# [Things to do]
1. In the passage on absolute and comparative advantage, substitute "motorcycles" for "bicycles" and give the text between "Comparative advantage points" and "B for cars.", inclusive.
2. Please state how many tons of rice per hour Country B can produce, according to the passage on absolute and comparative advantage.
3. Write the next part of the passage on absolute and comparative advantage, picking up after its final sentence.

# [Quoted text]
-- Begin --
Step by step solution

01

Definition of Absolute Advantage

Absolute advantage refers to the ability of a country to produce more of a particular good or service than other countries, given the same amount of resources. It's a measure of efficiency in production. For instance, if Country A can produce 5 tons of rice per hour, while Country B can only produce 3 tons of rice per hour, then Country A has an absolute advantage in producing rice.
02

Definition of Comparative Advantage

Comparative advantage points towards the ability of a country to produce a particular good or service at a lower opportunity cost than another country. Opportunity cost represents what needs to be given up in order to obtain something. For example, Country A may be able to produce both cars and bicycles more efficiently than Country B (absolute advantage in both), but the opportunity cost of producing cars is high for Country A because it could have produced a lot of bicycles instead. Therefore, it makes sense for A to specialize in bicycles (where it has a comparative advantage) and trade with B for cars.
-- End --
# [Dataset entries]
-- Begin --
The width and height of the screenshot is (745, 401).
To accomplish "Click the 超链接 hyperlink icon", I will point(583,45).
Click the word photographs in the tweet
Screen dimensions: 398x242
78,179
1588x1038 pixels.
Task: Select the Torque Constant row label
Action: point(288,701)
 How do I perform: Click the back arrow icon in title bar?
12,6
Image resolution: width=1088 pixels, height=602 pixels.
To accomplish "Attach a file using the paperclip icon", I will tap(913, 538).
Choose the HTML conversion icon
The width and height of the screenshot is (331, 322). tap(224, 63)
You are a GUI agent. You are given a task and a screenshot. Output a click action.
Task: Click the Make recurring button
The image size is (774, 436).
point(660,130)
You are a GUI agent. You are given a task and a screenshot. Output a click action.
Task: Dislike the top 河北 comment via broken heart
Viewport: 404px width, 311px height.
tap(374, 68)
-- End --
-- Begin --
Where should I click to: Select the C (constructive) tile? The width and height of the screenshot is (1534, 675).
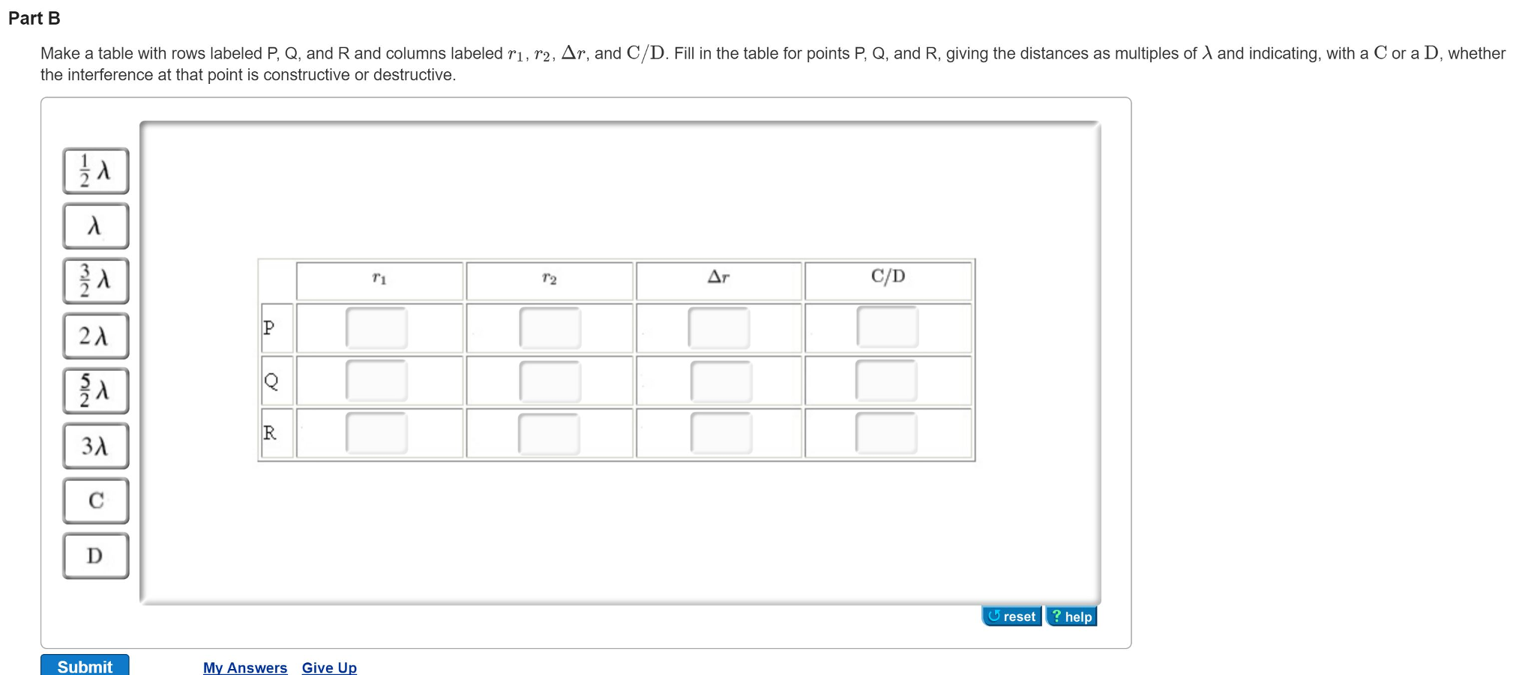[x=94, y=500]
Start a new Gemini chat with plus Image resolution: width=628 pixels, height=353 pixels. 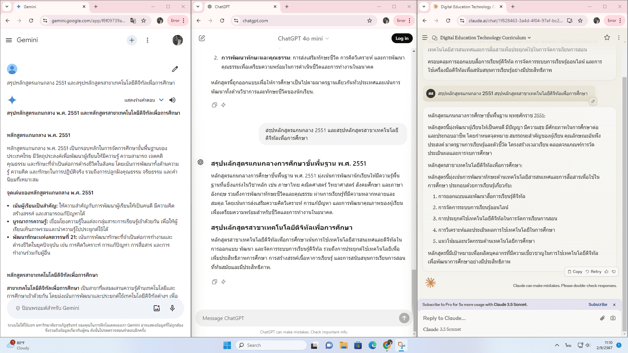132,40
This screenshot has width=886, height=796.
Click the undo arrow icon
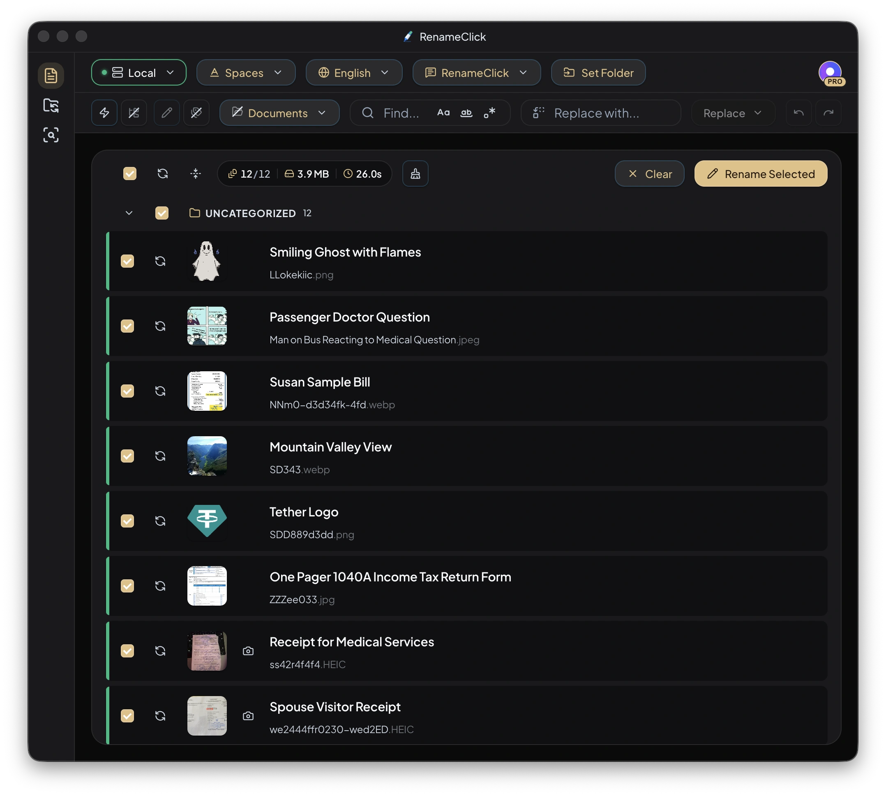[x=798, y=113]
-- End --
# [Responses by task]
1.
Comparative advantage points towards the ability of a country to produce a particular good or service at a lower opportunity cost than another country. Opportunity cost represents what needs to be given up in order to obtain something. For example, Country A may be able to produce both cars and motorcycles more efficiently than Country B (absolute advantage in both), but the opportunity cost of producing cars is high for Country A because it could have produced a lot of motorcycles instead. Therefore, it makes sense for A to specialize in motorcycles (where it has a comparative advantage) and trade with B for cars.

2. 3 tons of rice per hour.

3.
03

Understanding the Link between Advantage and Export

If a country has an absolute advantage in the production of a particular good, it does not necessarily mean it will be an exporter of that good. The decision for a nation to export a good depends on comparative advantage rather than absolute advantage. Even if the country could produce the good more efficiently, if the opportunity cost of doing so is too high compared to other goods, they may choose to import that good and focus their resources on what they can produce with lower opportunity cost.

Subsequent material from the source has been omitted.